Assigned task =>
Leaving out the pictures, print exactly the lines from the one holding "Task: Collapse the left sidebar arrow" to the last line of the entries below, both included, and nothing more.
**** Data provided ****
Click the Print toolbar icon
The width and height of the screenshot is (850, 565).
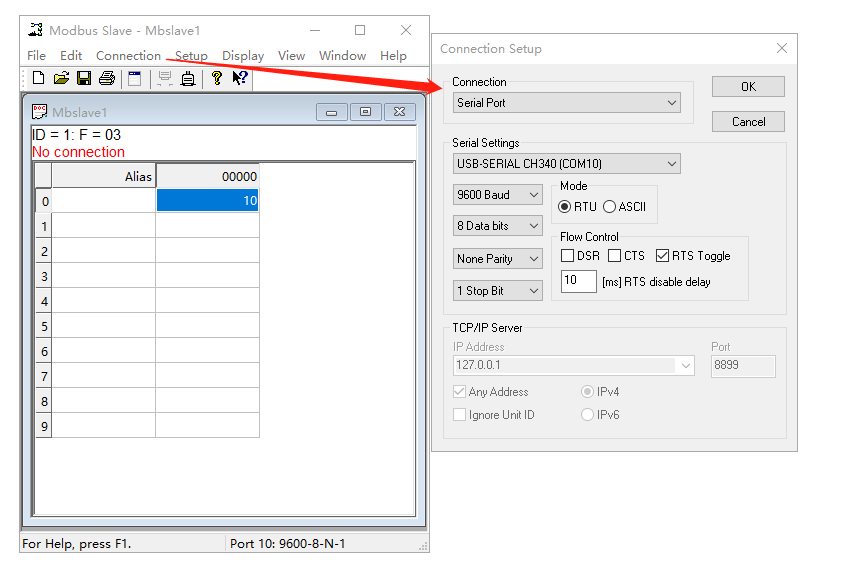[x=107, y=78]
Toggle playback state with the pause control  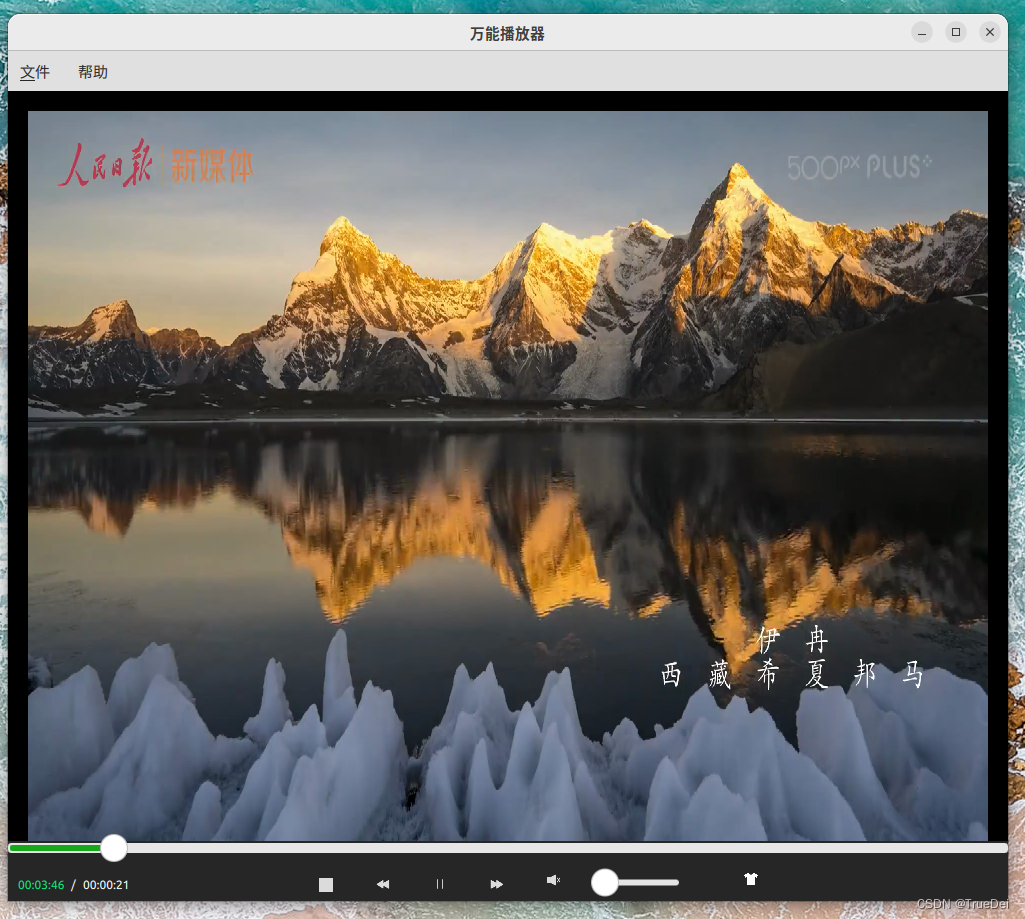(439, 884)
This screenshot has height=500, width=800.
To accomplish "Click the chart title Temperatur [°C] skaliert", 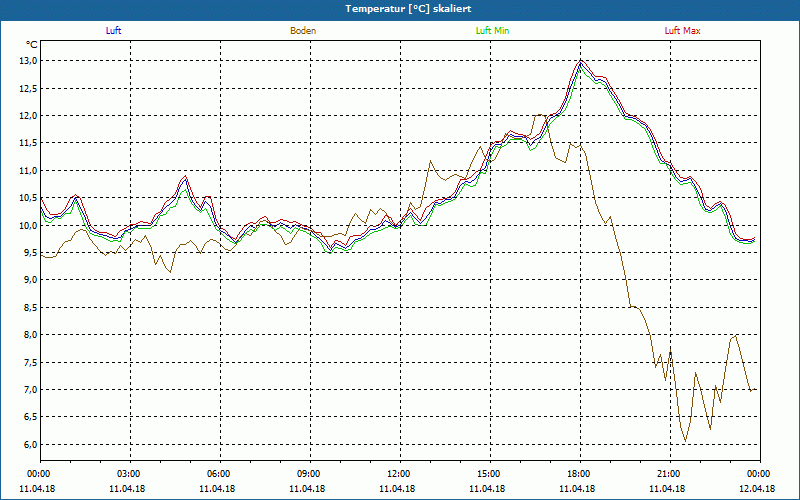I will point(400,9).
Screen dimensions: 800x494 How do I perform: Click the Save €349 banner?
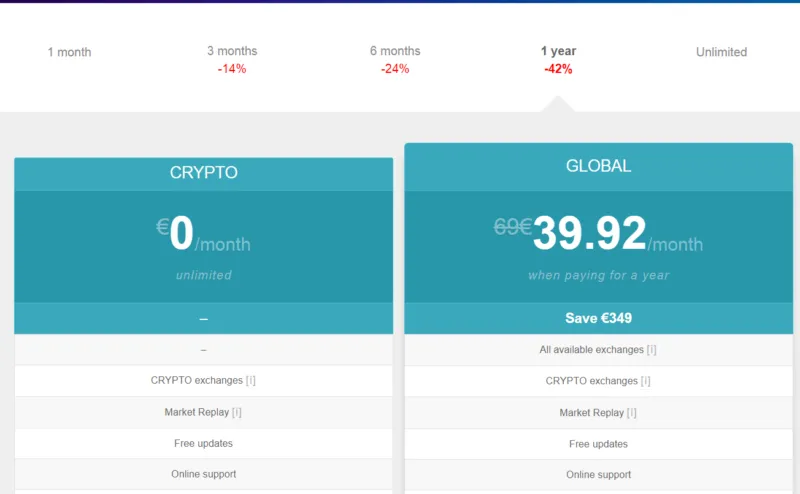click(x=598, y=319)
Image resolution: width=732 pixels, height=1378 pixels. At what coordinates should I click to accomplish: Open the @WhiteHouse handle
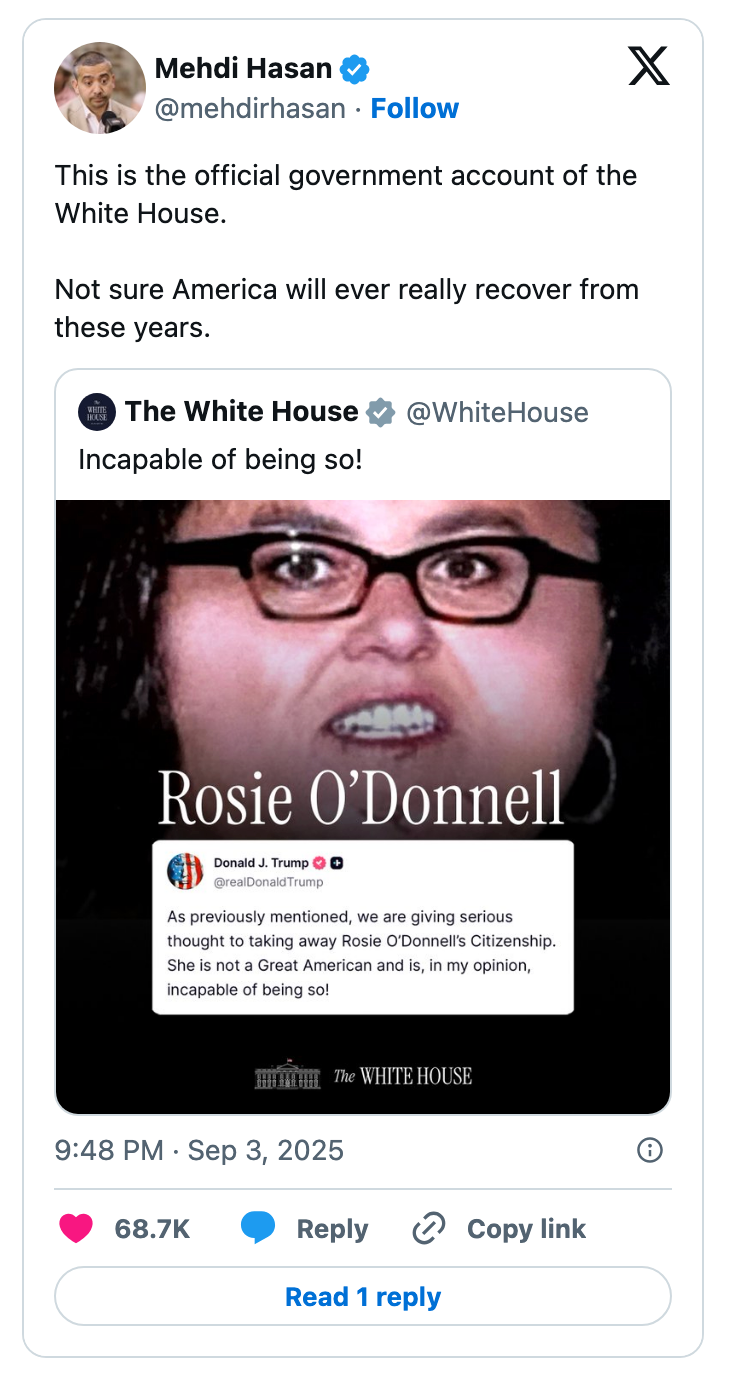(499, 412)
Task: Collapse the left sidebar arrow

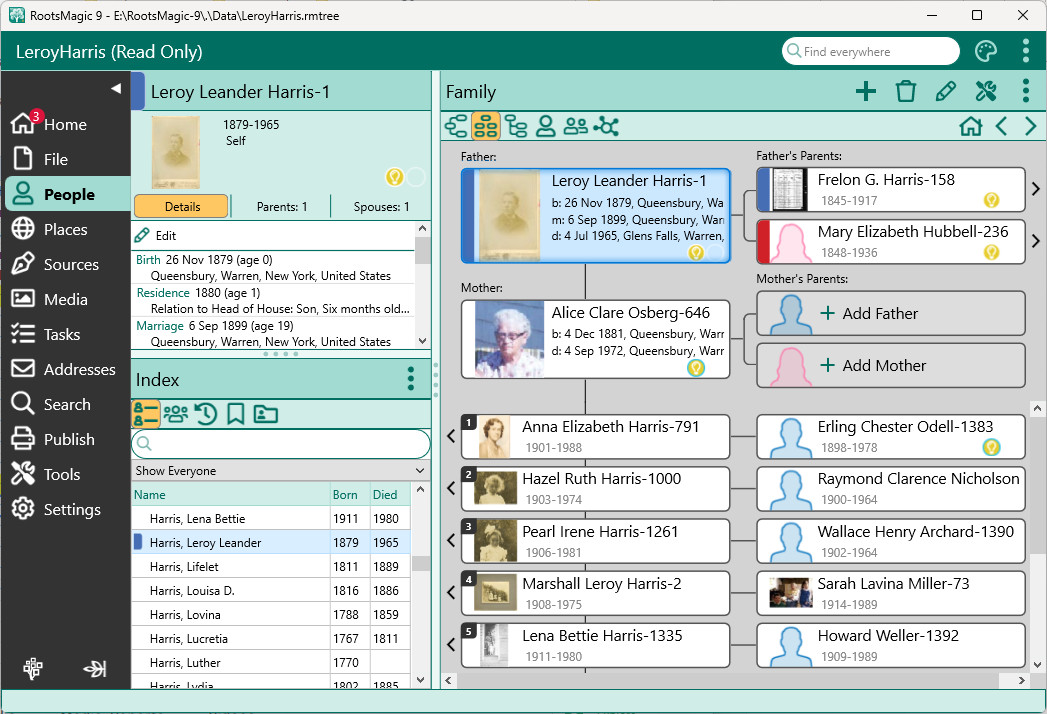Action: point(115,88)
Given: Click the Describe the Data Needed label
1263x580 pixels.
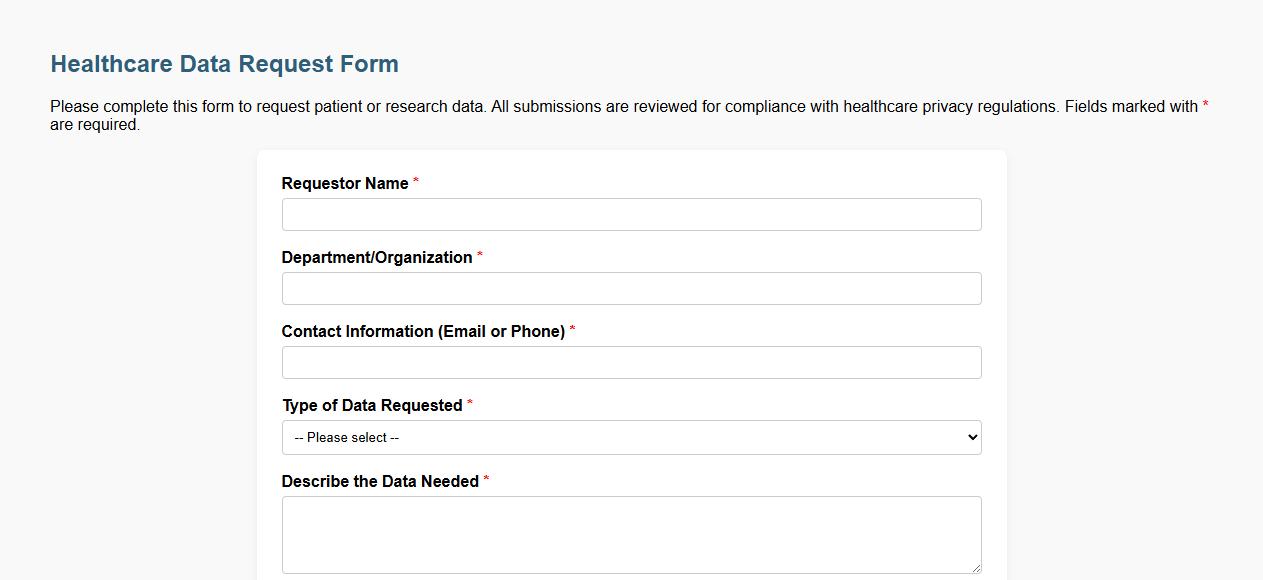Looking at the screenshot, I should 379,481.
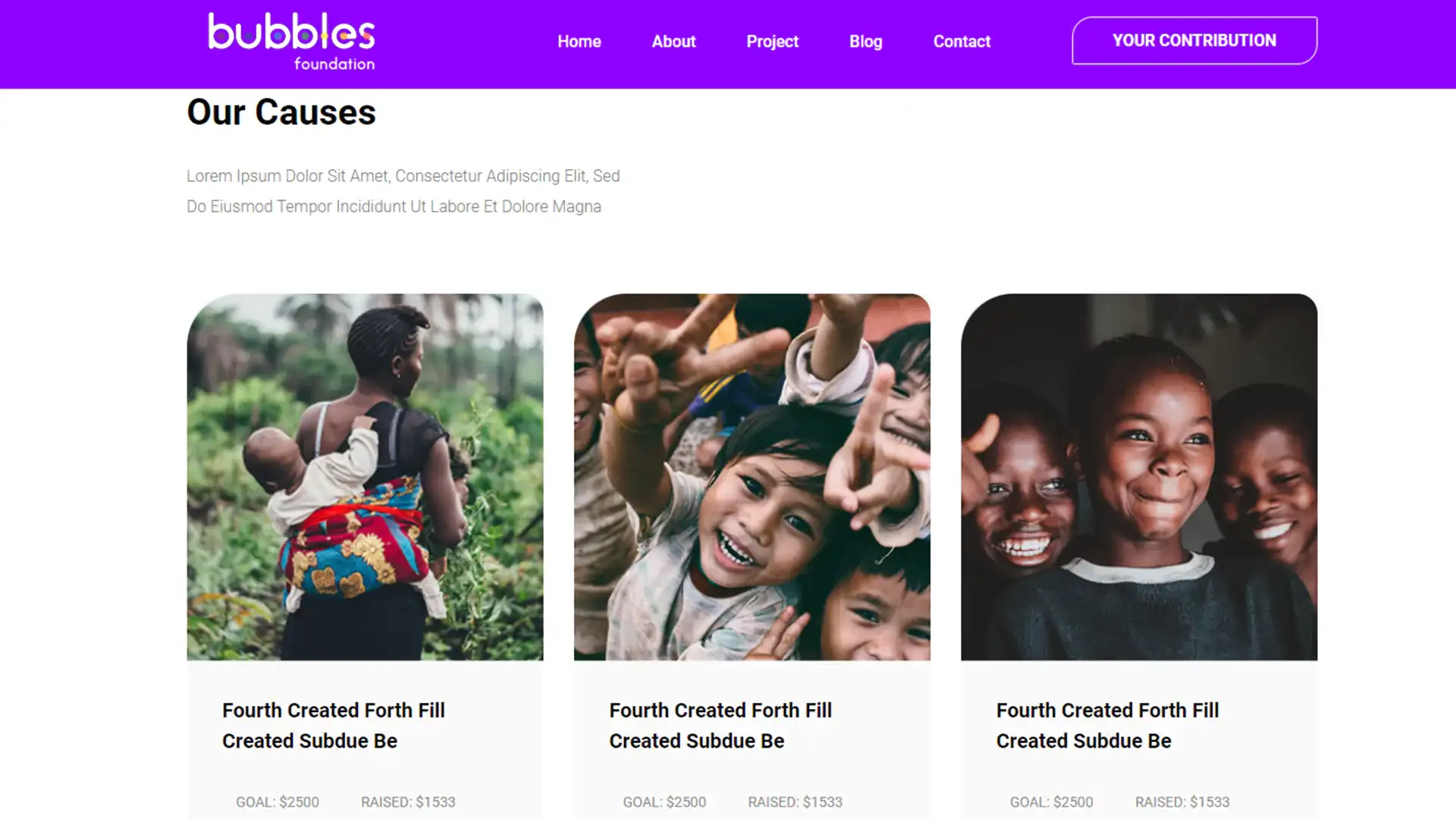This screenshot has height=819, width=1456.
Task: Open the Contact page link
Action: 962,42
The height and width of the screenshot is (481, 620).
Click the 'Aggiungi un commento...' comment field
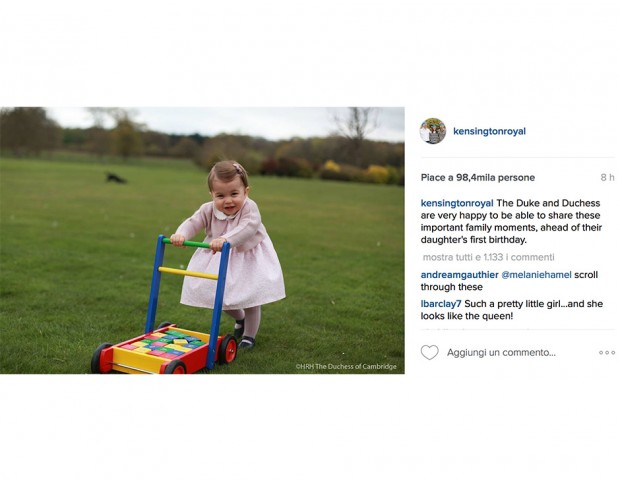point(501,352)
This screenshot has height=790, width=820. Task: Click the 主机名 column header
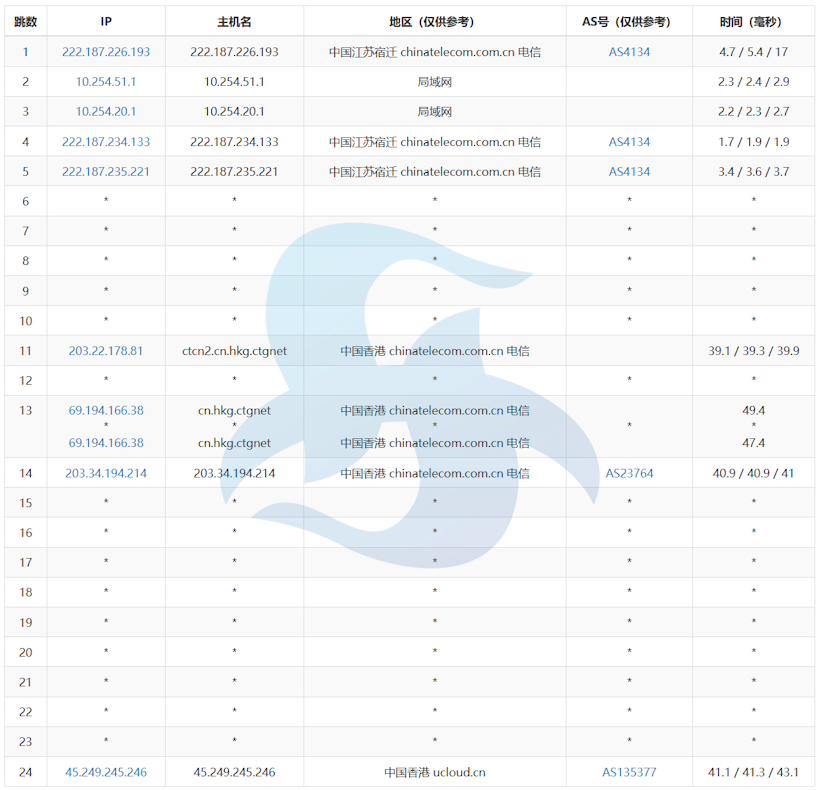(233, 20)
****
Task output =>
Task: Collapse the left sidebar arrow

Action: point(115,88)
Given: Click the Describe the Data Needed label
1263x580 pixels.
Looking at the screenshot, I should 379,481.
This screenshot has height=819, width=1456.
Task: Open the Contact page link
Action: 962,42
The height and width of the screenshot is (481, 620).
Click the 'Aggiungi un commento...' comment field
point(501,352)
This screenshot has height=790, width=820. Task: Click the 主机名 column header
(233, 20)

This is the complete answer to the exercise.